**Aim of the exercise:**
Copy the entries below word for word, minus the pictures.

(Stored items)
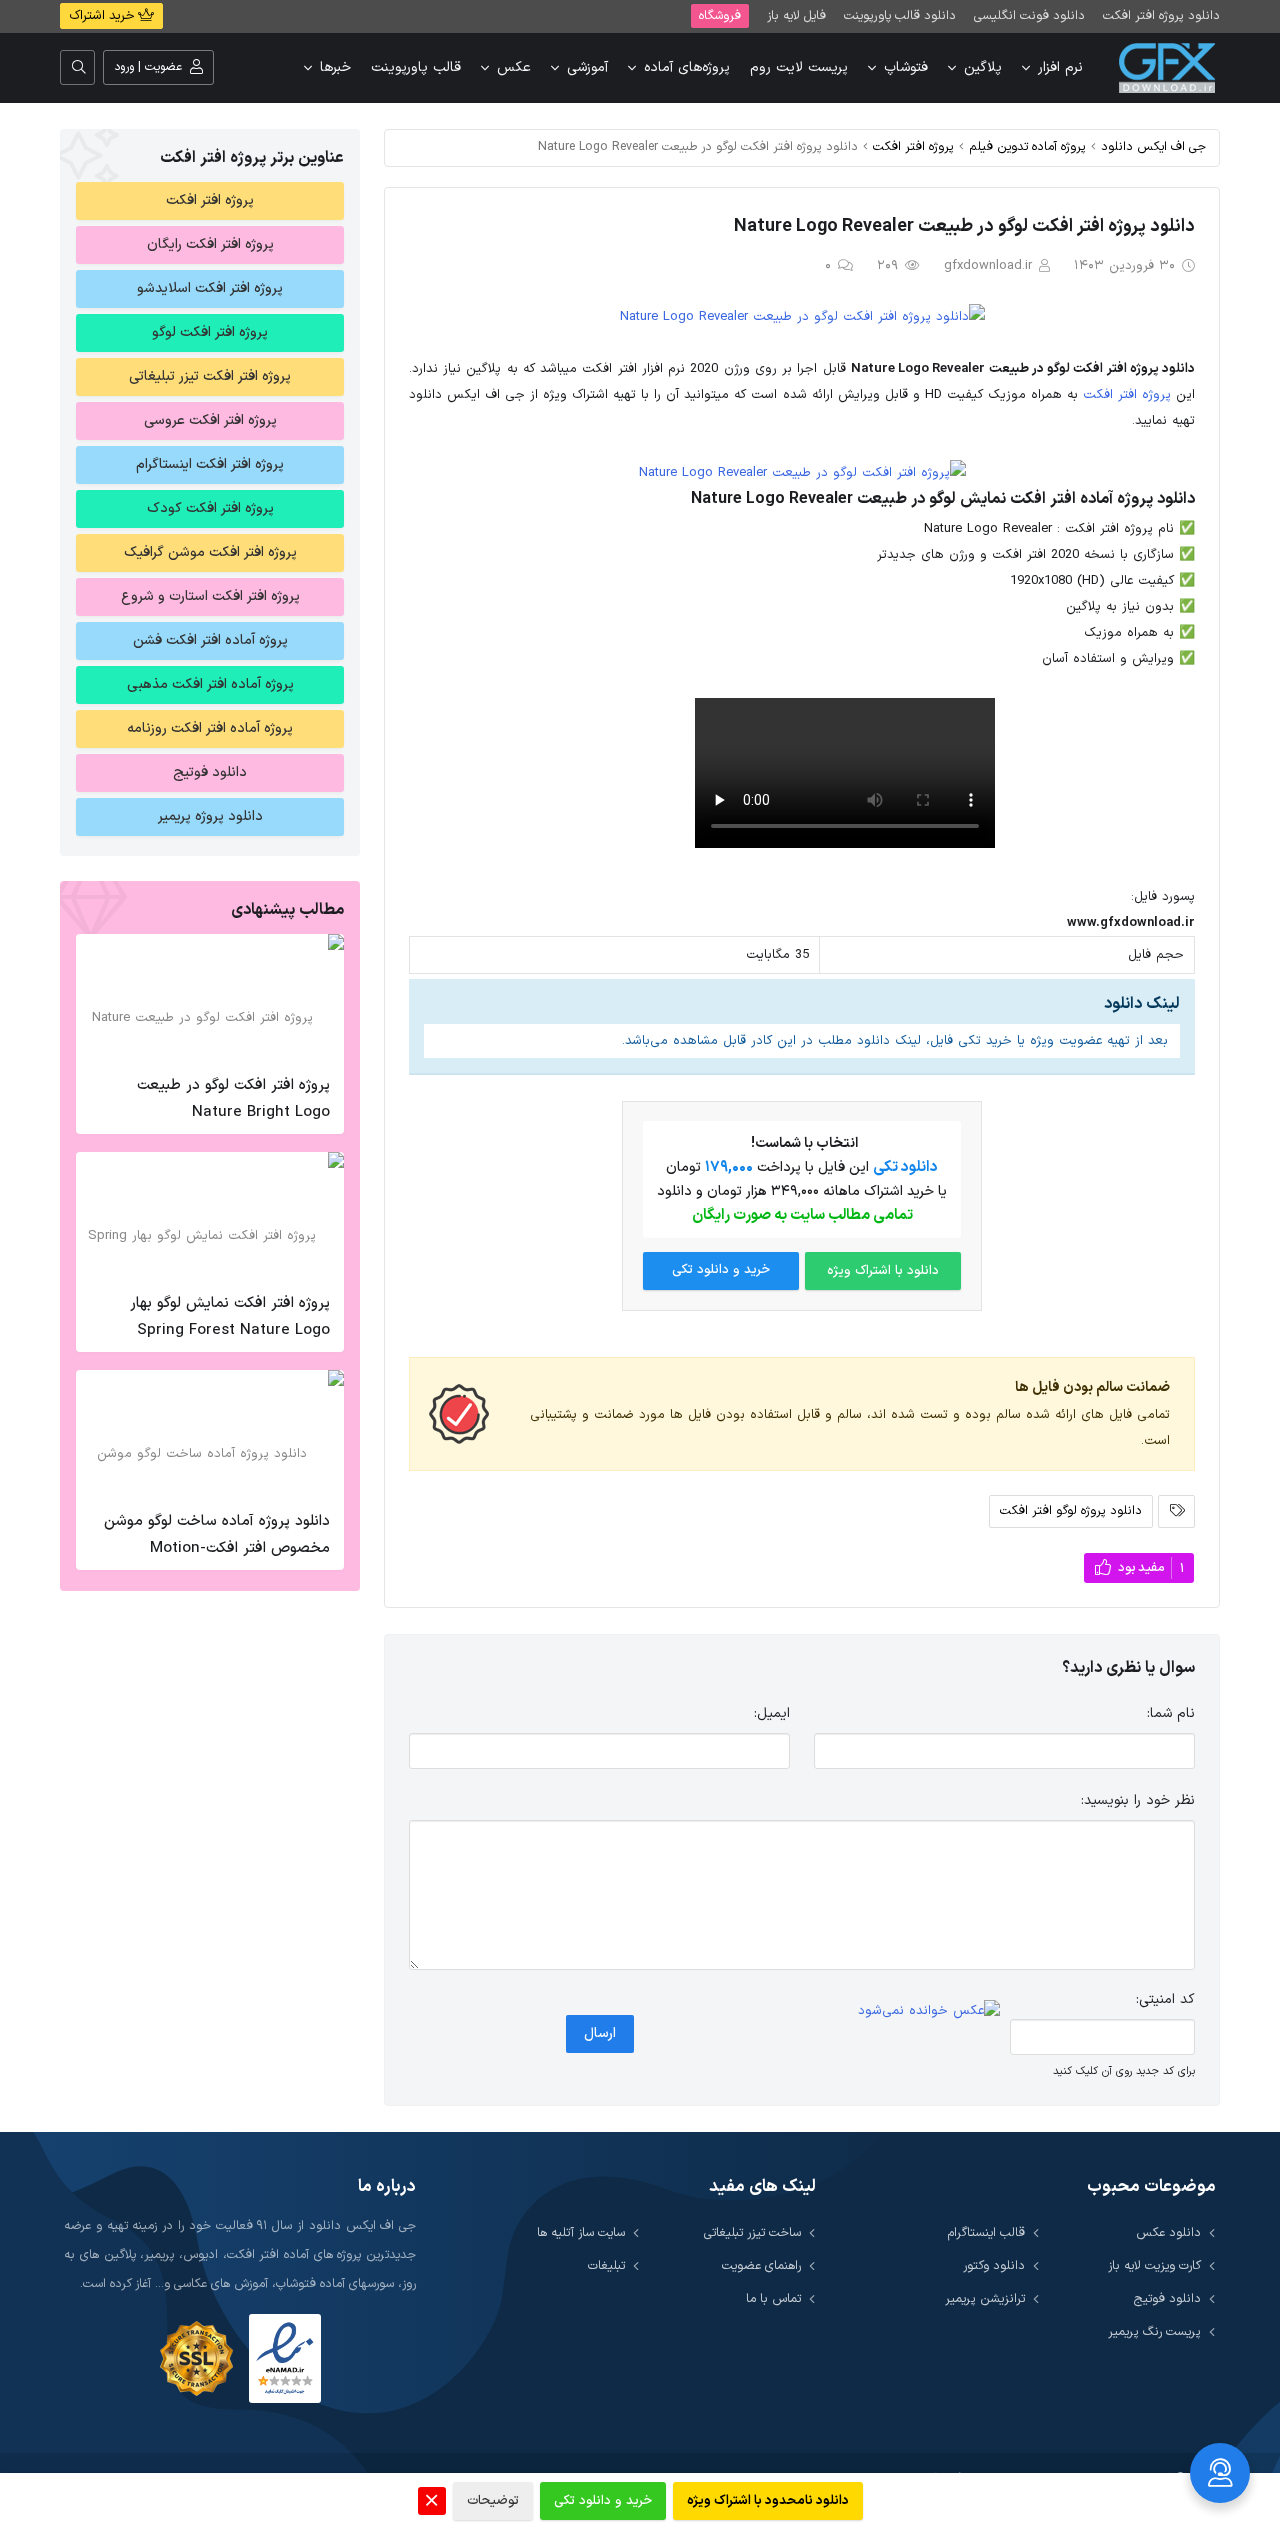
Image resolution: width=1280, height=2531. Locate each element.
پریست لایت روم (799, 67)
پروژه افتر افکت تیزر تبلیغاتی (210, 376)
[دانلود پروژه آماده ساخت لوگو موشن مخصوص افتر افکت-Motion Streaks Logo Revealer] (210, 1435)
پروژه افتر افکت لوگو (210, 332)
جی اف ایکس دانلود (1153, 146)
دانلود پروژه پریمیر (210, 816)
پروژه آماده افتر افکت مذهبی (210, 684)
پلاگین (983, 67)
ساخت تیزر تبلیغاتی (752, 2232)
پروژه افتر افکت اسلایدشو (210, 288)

**Answer box:**
Image resolution: width=1280, height=2531. Locate each element.
پریست لایت روم (799, 67)
پروژه افتر افکت تیزر تبلیغاتی (210, 376)
[دانلود پروژه آماده ساخت لوگو موشن مخصوص افتر افکت-Motion Streaks Logo Revealer] (210, 1435)
پروژه افتر افکت لوگو (210, 332)
جی اف ایکس دانلود (1153, 146)
دانلود پروژه پریمیر (210, 816)
پروژه آماده افتر افکت مذهبی (210, 684)
پلاگین (983, 67)
ساخت تیزر تبلیغاتی (752, 2232)
پروژه افتر افکت اسلایدشو (210, 288)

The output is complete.